I am only one, but I am one. I cannot do everything, but I can do something. And I will not let what I cannot do interfere with what I can do. – Edward Everett Hale
I have been writing this post for a few weeks it seems. Well, technically I wasn’t writing anything down, it was all in my head. But I’ve had the intention of writing this post for weeks, that much I know. I just haven’t had the energy, the inspiration or the desire to actually sit down and get this all out. Tonight my house is quiet, I’ve made myself a cup of chamomile tea and I’m getting to work.
You see, Gigi is starting the teething phase. And while I can’t exactly blame Gigi teething for my lack of posting, it is definitely a contributor. All my energy was going to trying to help her feel better. I tried almost every ‘remedy’ I could find. Tylenol and those dissolving teething pellets didn’t seem to make much of a difference. Out of all the chewy teether thingies I bought her, I’ve narrowed it down to the two she loves the most. Sophie the giraffe is a regular in the rotation obviously. I even ordered her one of those amber necklaces (with a matching bracelet for me of course) in a moment of despair.
I know teething is the tiniest blip on the radar compared to parents who are forced to face really scary and painful circumstances with their babies, and my prayers are with them. I know (hopefully) that teething will be such a short period time in the grand scheme of Gigi’s life. So I hope I don’t come off as dramatic when I say how much teething threw me for a freakin’ loop.
My normally pretty good sleeper, who was on a consistent nap schedule, going to sleep at the same exact time for months and whose cries I could decipher in seconds seemed to change over night. She wasn’t napping, she wasn’t going to bed. She developed this random scream that absolutely broke my heart. And the look of utter frustration on her face when whatever I handed her didn’t make her feel better was devastating.
Why am I sharing all of this with you? What is so mindful about teething?
Well I started this blog with the philosophy that I was learning from the experience of motherhood. During the highs and lows I would ask myself “What can I learn from this?” and was planning on sharing my revelations.

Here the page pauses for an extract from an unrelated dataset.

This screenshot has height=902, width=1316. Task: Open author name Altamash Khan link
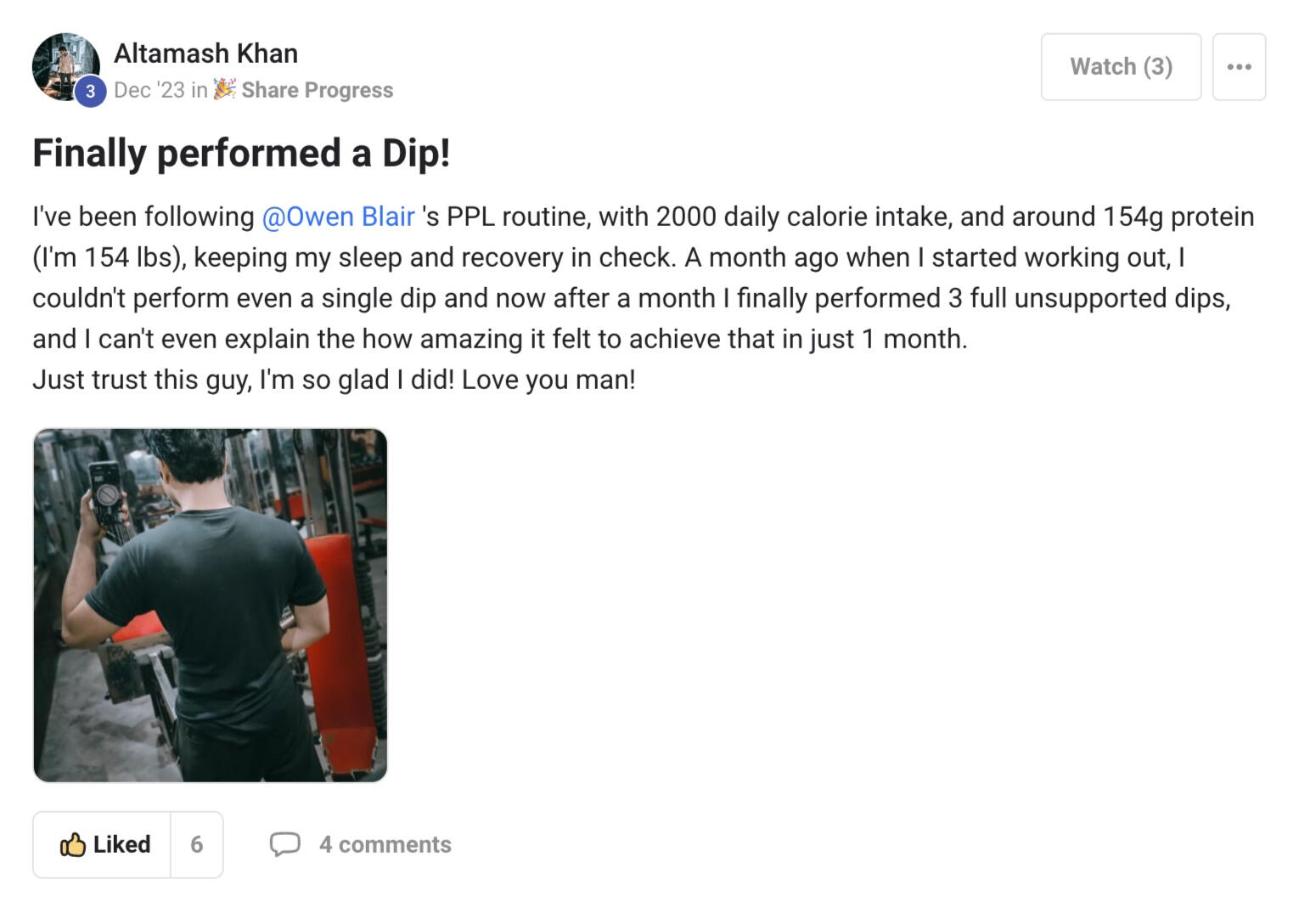[x=205, y=54]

Then came teething, and for the first time in a long time I felt helpless. I tried my best to be present and aware of my reaction to the situation. When I asked myself “What can I learn from this?”, the first thing that popped into my head was patience. But honestly, I didn’t want to be patient. I was exhausted and overwhelmed. I didn’t think teething was teaching me ANY lesson. I’m pretty sure being run down and sleep deprived actually gave me the flu two days before my birthday. I decided teething was evil and horrible and I wanted it to go away.
But like they always seem to, the lesson of teething became clear once I completely let go. Gigi wasn’t sleeping. I’d given her every teether, her pacifier. I tried rocking her, having her sit in her vibrating chair, giving her teethers in her vibrating chair. Eventually I just laid her on top of me and let her cry. I was tired and hungry and needed a break from trying to fix everything.
And she cried, boy did she cry. She wailed, part from teething but part from exhaustion I’m sure. I thought to myself, am I not being compassionate enough? Am I a bad mom for being so frustrated by this? And that’s when I felt it. In the midst of all her crying she had wiggled her arms around my body and she squeezed me. I’m not completely crazy I know she wasn’t really hugging me, she’s only five months old. But when I felt her tiny little hands on my ribs, the lesson teething was trying to teach me hit me like a ton of bricks. Sometimes you just need someone to hold you while you cry.
We’ve all been there. When something is just so awful and gut wrenching we need to be held. I can’t imagine how confusing it must be for her to be in pain, not to mention scary. No matter how many teethers I bought or remedies I tried; that night, the only thing that worked was being held by her mommy.
And I held her for as long as she needed it. She eventually stopped crying turned her head up towards me and gave me a cute little smirk. I can’t remember what happened exactly after that. If she started crying again, or if she eventually went to bed. All I know is I was there for her.
Obviously teething is so frustrating to me because not only is my baby in pain, but her pain is completely out of my control. And I know it is just part of growing up, something she has to go through in life. The more I thought about it I realized there will be so SO many more times where she will feel a pain I cannot fix.
When some one makes fun of her in school.
When she realizes some friendships really aren’t forever.
When she doesn’t get cast in the musical, or make the volleyball team.
The first time she gets her heart-broken.
The second time she gets her heart-broken.
When she experiences the loss of someone she loved.
I promise, I will always be there for her. I will hold her when she cries. I will try my absolute best to make sure she never feels scared and alone. I will never be inconvenienced by her need for me. I pray that when she comes to me I never make her feel irrational, or dramatic, or too sensitive. I hope she will always see me as a safe place to let it all out.
So teething – while I still think you are absolutely horrible, I realize you serve a higher purpose. For that I can be grateful.